At first, I thought this book might relate to the movie The Women, but it turns out it only came out in December 2009. Boyle also wrote The Tortilla Curtain and The Road to Wellville (which I read ages ago), so he obviously enjoys recreating a historical milieu, as he does here, examining the women in the life of Frank Llyod Wright.
This book was timely for me, having seen the Wright retrospective at the Guggenheim recently and gotten educated on the fires at Taliesin, as well as the mistresses / wives. The story itself is compelling, if not terribly unusual – a gifted man and his unconventional relationships – but it was marred for me by Boyle’s choice of a layered narrative. The historical novel has strengths in permitting Boyle to recreate conversations, but his choice to add a Japanese-born narrator, presumably to add an outsider’s view of American society at the time, bogs the story down in sideplots the reader has no reason to care about.
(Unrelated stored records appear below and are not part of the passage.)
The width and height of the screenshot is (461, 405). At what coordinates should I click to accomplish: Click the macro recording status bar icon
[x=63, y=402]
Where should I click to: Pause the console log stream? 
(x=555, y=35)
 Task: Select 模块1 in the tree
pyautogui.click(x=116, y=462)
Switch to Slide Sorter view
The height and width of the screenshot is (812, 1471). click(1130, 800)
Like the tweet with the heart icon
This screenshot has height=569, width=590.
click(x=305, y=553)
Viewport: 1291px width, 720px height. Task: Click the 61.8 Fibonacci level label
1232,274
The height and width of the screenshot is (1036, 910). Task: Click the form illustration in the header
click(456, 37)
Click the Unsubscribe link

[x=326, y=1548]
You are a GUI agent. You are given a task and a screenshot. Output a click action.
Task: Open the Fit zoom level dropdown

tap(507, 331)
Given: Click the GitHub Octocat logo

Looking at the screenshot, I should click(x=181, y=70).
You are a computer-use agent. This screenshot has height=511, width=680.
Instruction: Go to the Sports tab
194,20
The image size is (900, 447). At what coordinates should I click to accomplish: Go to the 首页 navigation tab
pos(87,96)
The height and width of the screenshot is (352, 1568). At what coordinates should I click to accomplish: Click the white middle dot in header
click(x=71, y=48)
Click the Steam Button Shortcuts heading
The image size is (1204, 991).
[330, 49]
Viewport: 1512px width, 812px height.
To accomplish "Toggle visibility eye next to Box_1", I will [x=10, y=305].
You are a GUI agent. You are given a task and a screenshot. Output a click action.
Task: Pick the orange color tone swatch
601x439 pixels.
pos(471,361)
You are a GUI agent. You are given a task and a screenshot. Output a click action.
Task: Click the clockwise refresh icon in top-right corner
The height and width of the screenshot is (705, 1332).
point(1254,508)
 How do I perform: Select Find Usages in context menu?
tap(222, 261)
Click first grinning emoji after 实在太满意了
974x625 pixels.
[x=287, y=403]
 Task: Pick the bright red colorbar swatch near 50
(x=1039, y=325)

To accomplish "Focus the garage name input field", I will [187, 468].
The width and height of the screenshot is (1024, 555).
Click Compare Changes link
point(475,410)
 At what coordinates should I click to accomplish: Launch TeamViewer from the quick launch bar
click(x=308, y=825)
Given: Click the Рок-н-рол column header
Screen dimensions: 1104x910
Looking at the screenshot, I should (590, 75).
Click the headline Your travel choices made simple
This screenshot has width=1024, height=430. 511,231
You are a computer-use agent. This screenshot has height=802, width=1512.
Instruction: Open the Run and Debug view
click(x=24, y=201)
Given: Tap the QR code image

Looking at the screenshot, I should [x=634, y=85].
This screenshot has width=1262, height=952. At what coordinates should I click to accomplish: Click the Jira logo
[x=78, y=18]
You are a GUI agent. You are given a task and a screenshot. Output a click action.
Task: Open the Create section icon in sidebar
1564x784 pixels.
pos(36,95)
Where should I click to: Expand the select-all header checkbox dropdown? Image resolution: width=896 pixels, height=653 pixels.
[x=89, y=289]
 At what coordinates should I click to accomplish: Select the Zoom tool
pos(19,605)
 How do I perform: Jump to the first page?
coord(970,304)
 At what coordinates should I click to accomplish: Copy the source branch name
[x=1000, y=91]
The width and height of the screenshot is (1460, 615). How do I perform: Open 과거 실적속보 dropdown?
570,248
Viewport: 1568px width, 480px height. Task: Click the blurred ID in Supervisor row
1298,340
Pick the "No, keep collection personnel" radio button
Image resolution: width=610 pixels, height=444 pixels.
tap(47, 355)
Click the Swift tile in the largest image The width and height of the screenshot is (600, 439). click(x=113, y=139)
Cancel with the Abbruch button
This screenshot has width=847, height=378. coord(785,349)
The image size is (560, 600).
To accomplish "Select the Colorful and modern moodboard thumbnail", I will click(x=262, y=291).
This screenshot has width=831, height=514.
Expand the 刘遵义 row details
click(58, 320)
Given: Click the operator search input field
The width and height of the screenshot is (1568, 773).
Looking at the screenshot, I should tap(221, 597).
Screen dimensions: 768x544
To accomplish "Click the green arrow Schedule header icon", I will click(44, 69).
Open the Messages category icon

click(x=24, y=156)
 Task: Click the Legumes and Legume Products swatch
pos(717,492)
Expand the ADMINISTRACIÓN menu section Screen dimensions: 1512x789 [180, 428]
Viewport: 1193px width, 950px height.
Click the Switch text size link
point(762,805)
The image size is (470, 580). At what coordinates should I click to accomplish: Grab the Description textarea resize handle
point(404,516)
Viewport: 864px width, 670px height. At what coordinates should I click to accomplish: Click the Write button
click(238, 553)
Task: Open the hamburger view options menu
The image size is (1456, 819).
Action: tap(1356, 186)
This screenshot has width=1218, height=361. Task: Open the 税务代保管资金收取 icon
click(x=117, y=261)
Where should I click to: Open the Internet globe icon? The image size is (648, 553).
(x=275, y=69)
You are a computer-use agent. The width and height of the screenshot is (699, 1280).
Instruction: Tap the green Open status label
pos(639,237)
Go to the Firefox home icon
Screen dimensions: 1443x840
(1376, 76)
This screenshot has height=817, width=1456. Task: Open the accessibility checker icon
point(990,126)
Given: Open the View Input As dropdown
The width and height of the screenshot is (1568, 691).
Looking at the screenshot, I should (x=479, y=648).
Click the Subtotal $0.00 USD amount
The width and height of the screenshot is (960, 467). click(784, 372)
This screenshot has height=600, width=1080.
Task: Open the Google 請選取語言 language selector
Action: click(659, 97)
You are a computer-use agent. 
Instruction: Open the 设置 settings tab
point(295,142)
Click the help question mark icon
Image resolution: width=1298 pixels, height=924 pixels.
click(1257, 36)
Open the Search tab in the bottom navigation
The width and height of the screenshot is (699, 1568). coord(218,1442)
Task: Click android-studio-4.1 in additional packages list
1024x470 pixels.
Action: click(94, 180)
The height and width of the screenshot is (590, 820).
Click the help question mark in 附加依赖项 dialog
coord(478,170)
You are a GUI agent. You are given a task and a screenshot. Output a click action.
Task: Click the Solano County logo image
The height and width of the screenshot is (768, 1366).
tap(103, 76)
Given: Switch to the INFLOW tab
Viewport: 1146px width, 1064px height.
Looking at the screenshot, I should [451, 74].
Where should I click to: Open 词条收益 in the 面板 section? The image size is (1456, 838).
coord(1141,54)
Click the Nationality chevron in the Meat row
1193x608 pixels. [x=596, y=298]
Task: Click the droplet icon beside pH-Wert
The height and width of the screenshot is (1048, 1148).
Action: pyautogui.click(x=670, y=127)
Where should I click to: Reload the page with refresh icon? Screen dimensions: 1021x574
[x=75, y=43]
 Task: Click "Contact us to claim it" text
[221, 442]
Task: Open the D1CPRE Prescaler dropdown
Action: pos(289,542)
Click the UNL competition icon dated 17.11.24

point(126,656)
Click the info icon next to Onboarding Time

Maybe I’m just crotchety lately, but I’m not interested in some of the formal exercises in narrative structure I’ve been reading lately. The subject of this novel didn’t need the formalities to make it interesting, so they’re just a reminder of how much may not have a basis in the historical record. If I want a display of literary virtuousity, I’ll finally get around to reading the first person plural narrative “And Then We Came to the End” by Josh Ferris (I actually do want to read this, especially because I used to work with Ferris’ wife and my Writer has served his time in a number of ad agencies).
Next up is Cesar Millan’s “Cesar’s Way” . . . Of course, while I’m waiting for it to show up from the library, folks on the subway seem to be on a reading binge of all sorts of great stuff.